Grâce au robot conçu par la société chinoise Robogenix, piloté depuis Bordeaux, les deux praticiens ont commencé l’opération en positionnent un MitraClip, un petit dispositif permettant de réduire la fuite de la valve mitrale. «Nous avions oublié que nous étions à distance, l’aspect technologique s’est complètement effacé durant l’opération», confie Lionel Leroux au Figaro. La phase de manipulation robotique n’a duré qu’une dizaine de minutes, mais a exigé une précision totale «au millimètre près», précise le Docteur Leroux, enchanté que l’opération ait été aussi rapide que s’il avait été sur place.

Passer la publicité

Un investissement financier et temporel

La connexion vidéo sécurisée fournie par la société française Medinbox assurait une image de haute définition, sans aucune latence, un point essentiel pour guider un geste aussi technique. Une fois le dispositif positionné par les deux chirurgiens français, l’équipe de Xiamen a finalisé les derniers détails de l’intervention.

Le patient, âgé de 73 ans, s’est rapidement remis de l’opération et a pu rentrer chez lui quelques jours après. Pour le CHU de Bordeaux comme pour les équipes chinoises, l’enjeu dépasse largement l’exploit technique. «C’est une prouesse, très symbolique», souligne Lionel Leroux. Cette première mondiale prouve qu’un geste cardiaque complexe peut être réalisé sur de très longue distance, à condition d’allier robotique, connectivité et coopération internationale.

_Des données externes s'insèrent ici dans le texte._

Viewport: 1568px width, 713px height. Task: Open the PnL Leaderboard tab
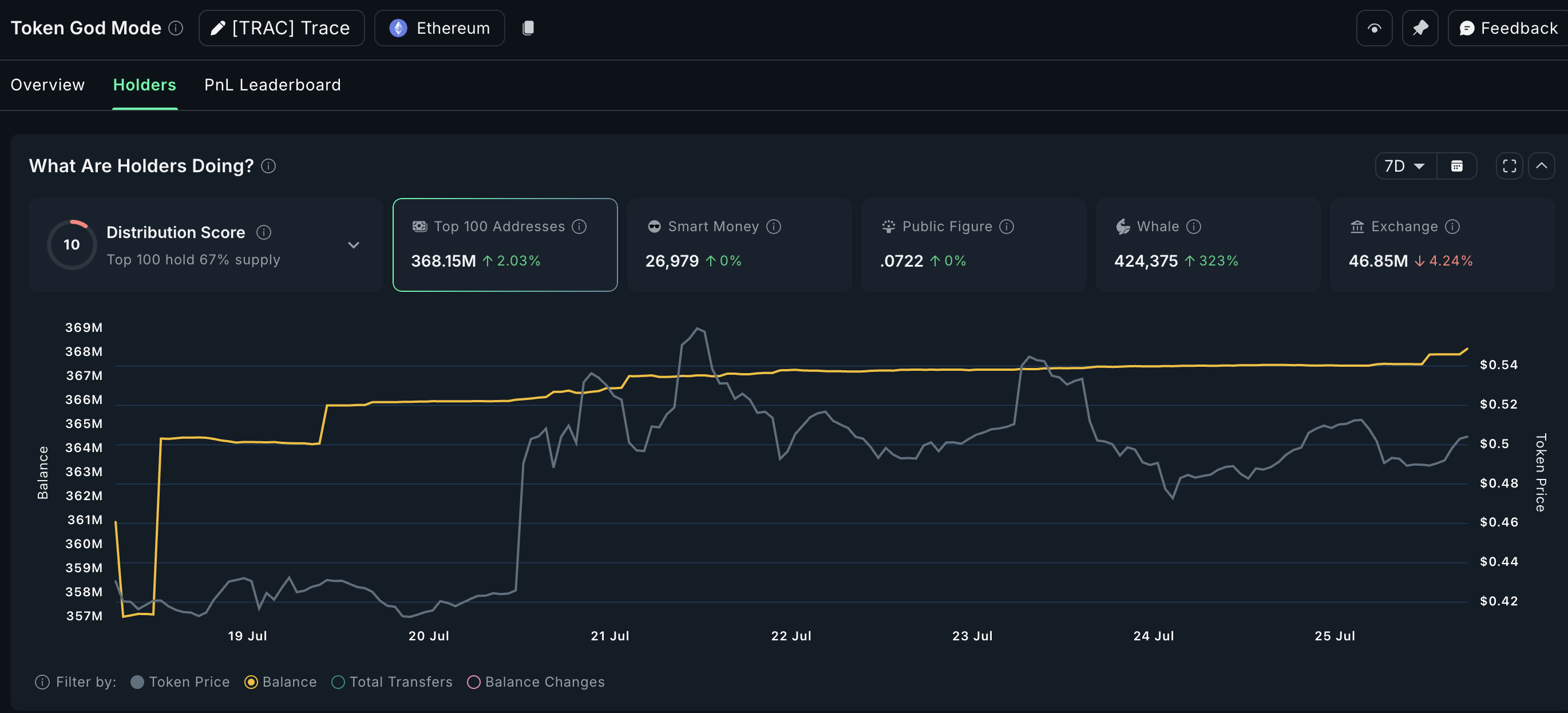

Cette avancée pourrait permettre à certaines zones où les spécialistes sont rares, d’avoir accès à une expertise médicale et pourrait transformer l’accès aux soins cardiovasculaires dans les années à venir. Les équipes bordelaises envisagent déjà de renouveler l’expérience, estimant que «la télémédecine peut être une solution d’avenir qui répond entre autres à des questions écologiques. Cela nécessite néanmoins beaucoup d’argent et de temps pour optimiser le savoir et augmenter les performances ».